#### WHAT YOU ARE ASKED TO DO
A faithful copy of the entire listing is what is needed.

*** SOURCE RECORDS ***

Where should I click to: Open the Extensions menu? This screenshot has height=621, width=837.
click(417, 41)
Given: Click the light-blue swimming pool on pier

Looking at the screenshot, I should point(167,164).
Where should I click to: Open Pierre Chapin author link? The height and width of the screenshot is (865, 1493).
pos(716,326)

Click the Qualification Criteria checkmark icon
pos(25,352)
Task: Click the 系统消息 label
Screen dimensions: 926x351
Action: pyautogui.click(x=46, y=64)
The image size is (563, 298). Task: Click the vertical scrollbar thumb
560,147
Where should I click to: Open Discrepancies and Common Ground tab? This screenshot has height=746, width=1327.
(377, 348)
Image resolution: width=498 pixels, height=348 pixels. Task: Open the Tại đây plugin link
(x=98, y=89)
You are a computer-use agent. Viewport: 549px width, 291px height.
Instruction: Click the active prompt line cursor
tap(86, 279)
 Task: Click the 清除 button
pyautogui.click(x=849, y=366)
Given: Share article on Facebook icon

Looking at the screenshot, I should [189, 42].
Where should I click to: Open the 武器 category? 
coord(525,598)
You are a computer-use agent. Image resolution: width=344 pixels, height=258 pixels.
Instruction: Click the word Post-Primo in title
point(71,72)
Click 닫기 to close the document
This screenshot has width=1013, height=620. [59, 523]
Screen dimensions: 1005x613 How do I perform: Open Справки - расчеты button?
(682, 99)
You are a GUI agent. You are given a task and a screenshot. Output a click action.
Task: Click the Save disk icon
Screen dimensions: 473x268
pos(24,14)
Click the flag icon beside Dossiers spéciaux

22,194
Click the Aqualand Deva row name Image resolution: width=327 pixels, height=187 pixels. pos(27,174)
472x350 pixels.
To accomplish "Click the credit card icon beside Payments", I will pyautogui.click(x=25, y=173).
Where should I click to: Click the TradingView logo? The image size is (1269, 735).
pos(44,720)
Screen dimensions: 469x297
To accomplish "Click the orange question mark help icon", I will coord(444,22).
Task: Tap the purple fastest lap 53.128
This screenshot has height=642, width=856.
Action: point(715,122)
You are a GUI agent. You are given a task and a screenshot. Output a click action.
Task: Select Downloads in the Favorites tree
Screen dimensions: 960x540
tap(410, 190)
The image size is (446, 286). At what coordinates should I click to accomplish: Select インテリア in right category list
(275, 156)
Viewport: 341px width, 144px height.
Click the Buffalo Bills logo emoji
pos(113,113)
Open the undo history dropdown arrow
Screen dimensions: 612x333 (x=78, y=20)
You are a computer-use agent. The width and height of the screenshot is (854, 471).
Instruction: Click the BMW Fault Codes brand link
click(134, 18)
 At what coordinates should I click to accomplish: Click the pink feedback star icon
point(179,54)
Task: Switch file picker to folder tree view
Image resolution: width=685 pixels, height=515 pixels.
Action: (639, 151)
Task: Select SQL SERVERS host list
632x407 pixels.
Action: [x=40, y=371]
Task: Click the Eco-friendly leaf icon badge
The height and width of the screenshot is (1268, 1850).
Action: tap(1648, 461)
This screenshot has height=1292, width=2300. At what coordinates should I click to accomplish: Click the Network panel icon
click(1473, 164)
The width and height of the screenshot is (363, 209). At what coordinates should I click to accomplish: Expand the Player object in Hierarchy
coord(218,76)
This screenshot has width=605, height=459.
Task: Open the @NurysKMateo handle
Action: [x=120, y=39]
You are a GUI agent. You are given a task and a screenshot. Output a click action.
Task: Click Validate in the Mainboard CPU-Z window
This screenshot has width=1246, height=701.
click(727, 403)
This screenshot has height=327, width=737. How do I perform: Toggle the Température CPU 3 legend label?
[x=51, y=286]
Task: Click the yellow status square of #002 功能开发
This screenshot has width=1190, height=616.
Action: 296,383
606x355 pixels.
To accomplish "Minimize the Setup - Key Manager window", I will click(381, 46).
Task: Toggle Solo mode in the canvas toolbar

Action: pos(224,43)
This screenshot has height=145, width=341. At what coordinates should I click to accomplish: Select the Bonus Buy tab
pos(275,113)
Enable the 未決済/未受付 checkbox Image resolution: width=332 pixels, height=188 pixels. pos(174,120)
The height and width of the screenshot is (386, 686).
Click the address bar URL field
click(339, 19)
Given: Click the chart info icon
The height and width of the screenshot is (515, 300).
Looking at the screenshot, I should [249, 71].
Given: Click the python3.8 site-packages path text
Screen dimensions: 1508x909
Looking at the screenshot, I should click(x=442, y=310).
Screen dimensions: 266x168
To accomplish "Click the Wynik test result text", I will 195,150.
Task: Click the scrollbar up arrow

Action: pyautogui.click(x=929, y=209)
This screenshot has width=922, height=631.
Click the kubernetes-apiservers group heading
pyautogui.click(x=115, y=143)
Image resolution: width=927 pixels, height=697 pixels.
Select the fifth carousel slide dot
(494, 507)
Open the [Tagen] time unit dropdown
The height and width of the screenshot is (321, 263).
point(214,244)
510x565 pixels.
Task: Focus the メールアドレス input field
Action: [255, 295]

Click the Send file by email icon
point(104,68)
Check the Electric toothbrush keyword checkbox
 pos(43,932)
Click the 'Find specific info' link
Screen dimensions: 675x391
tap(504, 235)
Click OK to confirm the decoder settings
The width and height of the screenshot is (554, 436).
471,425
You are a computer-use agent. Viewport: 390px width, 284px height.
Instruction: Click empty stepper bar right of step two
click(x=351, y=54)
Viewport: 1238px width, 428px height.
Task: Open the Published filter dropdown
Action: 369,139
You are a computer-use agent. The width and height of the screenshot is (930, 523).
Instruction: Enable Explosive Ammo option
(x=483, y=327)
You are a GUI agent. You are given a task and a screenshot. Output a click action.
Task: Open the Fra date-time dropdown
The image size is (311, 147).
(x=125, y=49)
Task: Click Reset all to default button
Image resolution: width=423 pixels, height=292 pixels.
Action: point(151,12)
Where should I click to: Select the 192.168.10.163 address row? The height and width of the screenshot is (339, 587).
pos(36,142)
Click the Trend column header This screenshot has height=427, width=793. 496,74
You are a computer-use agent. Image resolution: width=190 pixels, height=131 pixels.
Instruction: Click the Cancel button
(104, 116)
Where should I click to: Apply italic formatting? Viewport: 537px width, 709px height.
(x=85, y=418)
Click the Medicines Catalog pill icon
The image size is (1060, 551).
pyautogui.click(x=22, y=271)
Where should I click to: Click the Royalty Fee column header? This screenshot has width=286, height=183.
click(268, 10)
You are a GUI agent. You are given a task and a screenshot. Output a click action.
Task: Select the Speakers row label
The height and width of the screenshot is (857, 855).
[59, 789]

***

#### SOLUTION TO THIS EXERCISE
Where should I click to: Open the Extensions menu? This screenshot has height=621, width=837.
click(417, 41)
Given: Click the light-blue swimming pool on pier

Looking at the screenshot, I should point(167,164).
Where should I click to: Open Pierre Chapin author link? The height and width of the screenshot is (865, 1493).
pos(716,326)

Click the Qualification Criteria checkmark icon
pos(25,352)
Task: Click the 系统消息 label
Screen dimensions: 926x351
Action: pyautogui.click(x=46, y=64)
The image size is (563, 298). Task: Click the vertical scrollbar thumb
560,147
Where should I click to: Open Discrepancies and Common Ground tab? This screenshot has height=746, width=1327.
(377, 348)
Image resolution: width=498 pixels, height=348 pixels. Task: Open the Tại đây plugin link
(x=98, y=89)
You are a computer-use agent. Viewport: 549px width, 291px height.
Instruction: Click the active prompt line cursor
tap(86, 279)
 Task: Click the 清除 button
pyautogui.click(x=849, y=366)
Given: Share article on Facebook icon

Looking at the screenshot, I should [189, 42].
Where should I click to: Open the 武器 category? 
coord(525,598)
You are a computer-use agent. Image resolution: width=344 pixels, height=258 pixels.
Instruction: Click the word Post-Primo in title
point(71,72)
Click 닫기 to close the document
This screenshot has width=1013, height=620. [59, 523]
Screen dimensions: 1005x613 How do I perform: Open Справки - расчеты button?
(682, 99)
You are a GUI agent. You are given a task and a screenshot. Output a click action.
Task: Click the Save disk icon
Screen dimensions: 473x268
pos(24,14)
Click the flag icon beside Dossiers spéciaux

22,194
Click the Aqualand Deva row name Image resolution: width=327 pixels, height=187 pixels. pos(27,174)
472x350 pixels.
To accomplish "Click the credit card icon beside Payments", I will pyautogui.click(x=25, y=173).
Where should I click to: Click the TradingView logo? The image size is (1269, 735).
pos(44,720)
Screen dimensions: 469x297
To accomplish "Click the orange question mark help icon", I will coord(444,22).
Task: Tap the purple fastest lap 53.128
This screenshot has height=642, width=856.
Action: point(715,122)
You are a GUI agent. You are given a task and a screenshot. Output a click action.
Task: Select Downloads in the Favorites tree
Screen dimensions: 960x540
tap(410, 190)
The image size is (446, 286). At what coordinates should I click to accomplish: Select インテリア in right category list
(275, 156)
Viewport: 341px width, 144px height.
Click the Buffalo Bills logo emoji
pos(113,113)
Open the undo history dropdown arrow
Screen dimensions: 612x333 (x=78, y=20)
You are a computer-use agent. The width and height of the screenshot is (854, 471).
Instruction: Click the BMW Fault Codes brand link
click(134, 18)
 At what coordinates should I click to accomplish: Click the pink feedback star icon
point(179,54)
Task: Switch file picker to folder tree view
Image resolution: width=685 pixels, height=515 pixels.
Action: (639, 151)
Task: Select SQL SERVERS host list
632x407 pixels.
Action: [x=40, y=371]
Task: Click the Eco-friendly leaf icon badge
The height and width of the screenshot is (1268, 1850).
Action: tap(1648, 461)
This screenshot has height=1292, width=2300. At what coordinates should I click to accomplish: Click the Network panel icon
click(1473, 164)
The width and height of the screenshot is (363, 209). At what coordinates should I click to accomplish: Expand the Player object in Hierarchy
coord(218,76)
This screenshot has width=605, height=459.
Task: Open the @NurysKMateo handle
Action: [x=120, y=39]
You are a GUI agent. You are given a task and a screenshot. Output a click action.
Task: Click Validate in the Mainboard CPU-Z window
This screenshot has width=1246, height=701.
click(727, 403)
This screenshot has height=327, width=737. How do I perform: Toggle the Température CPU 3 legend label?
[x=51, y=286]
Task: Click the yellow status square of #002 功能开发
This screenshot has width=1190, height=616.
Action: 296,383
606x355 pixels.
To accomplish "Minimize the Setup - Key Manager window", I will click(381, 46).
Task: Toggle Solo mode in the canvas toolbar

Action: pos(224,43)
This screenshot has height=145, width=341. At what coordinates should I click to accomplish: Select the Bonus Buy tab
pos(275,113)
Enable the 未決済/未受付 checkbox Image resolution: width=332 pixels, height=188 pixels. pos(174,120)
The height and width of the screenshot is (386, 686).
Click the address bar URL field
click(339, 19)
Given: Click the chart info icon
The height and width of the screenshot is (515, 300).
Looking at the screenshot, I should [249, 71].
Given: Click the python3.8 site-packages path text
Screen dimensions: 1508x909
Looking at the screenshot, I should click(x=442, y=310).
Screen dimensions: 266x168
To accomplish "Click the Wynik test result text", I will 195,150.
Task: Click the scrollbar up arrow

Action: pyautogui.click(x=929, y=209)
This screenshot has width=922, height=631.
Click the kubernetes-apiservers group heading
pyautogui.click(x=115, y=143)
Image resolution: width=927 pixels, height=697 pixels.
Select the fifth carousel slide dot
(494, 507)
Open the [Tagen] time unit dropdown
The height and width of the screenshot is (321, 263).
point(214,244)
510x565 pixels.
Task: Focus the メールアドレス input field
Action: [255, 295]

Click the Send file by email icon
point(104,68)
Check the Electric toothbrush keyword checkbox
 pos(43,932)
Click the 'Find specific info' link
Screen dimensions: 675x391
tap(504, 235)
Click OK to confirm the decoder settings
The width and height of the screenshot is (554, 436).
471,425
You are a computer-use agent. Viewport: 390px width, 284px height.
Instruction: Click empty stepper bar right of step two
click(x=351, y=54)
Viewport: 1238px width, 428px height.
Task: Open the Published filter dropdown
Action: 369,139
You are a computer-use agent. The width and height of the screenshot is (930, 523).
Instruction: Enable Explosive Ammo option
(x=483, y=327)
You are a GUI agent. You are given a task and a screenshot. Output a click action.
Task: Open the Fra date-time dropdown
The image size is (311, 147).
(x=125, y=49)
Task: Click Reset all to default button
Image resolution: width=423 pixels, height=292 pixels.
Action: point(151,12)
Where should I click to: Select the 192.168.10.163 address row? The height and width of the screenshot is (339, 587).
pos(36,142)
Click the Trend column header This screenshot has height=427, width=793. 496,74
You are a computer-use agent. Image resolution: width=190 pixels, height=131 pixels.
Instruction: Click the Cancel button
(104, 116)
Where should I click to: Apply italic formatting? Viewport: 537px width, 709px height.
(x=85, y=418)
Click the Medicines Catalog pill icon
The image size is (1060, 551).
pyautogui.click(x=22, y=271)
Where should I click to: Click the Royalty Fee column header? This screenshot has width=286, height=183.
click(268, 10)
You are a GUI agent. You are given a task and a screenshot. Output a click action.
Task: Select the Speakers row label
The height and width of the screenshot is (857, 855).
[59, 789]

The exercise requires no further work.